GIVEN RECORDS:
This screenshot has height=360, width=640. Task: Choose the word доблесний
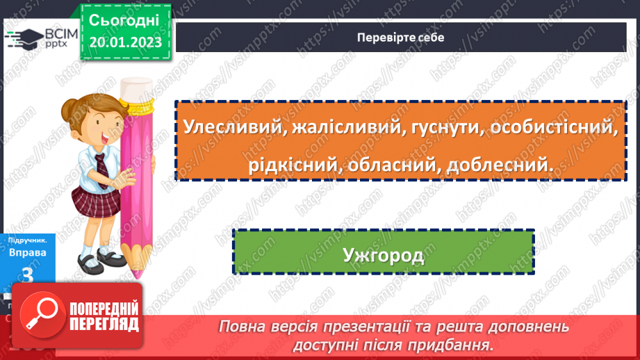pyautogui.click(x=500, y=165)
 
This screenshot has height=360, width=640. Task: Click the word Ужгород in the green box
pyautogui.click(x=383, y=255)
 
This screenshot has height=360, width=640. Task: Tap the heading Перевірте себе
pyautogui.click(x=400, y=38)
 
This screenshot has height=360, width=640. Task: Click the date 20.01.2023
pyautogui.click(x=125, y=42)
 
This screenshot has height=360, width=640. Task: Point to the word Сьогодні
pyautogui.click(x=124, y=19)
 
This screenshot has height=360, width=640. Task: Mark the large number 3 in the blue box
pyautogui.click(x=28, y=275)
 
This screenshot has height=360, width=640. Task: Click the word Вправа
pyautogui.click(x=27, y=252)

GIVEN EXERCISE:
Rewrite the rows as a JSON list of strings, one string per line and no blank lines, starting at the line that contains "the word Вправа" and ending at the end of the rows.

TASK SOLUTION:
[
  "This screenshot has height=360, width=640. Task: Click the word Вправа",
  "pyautogui.click(x=27, y=252)"
]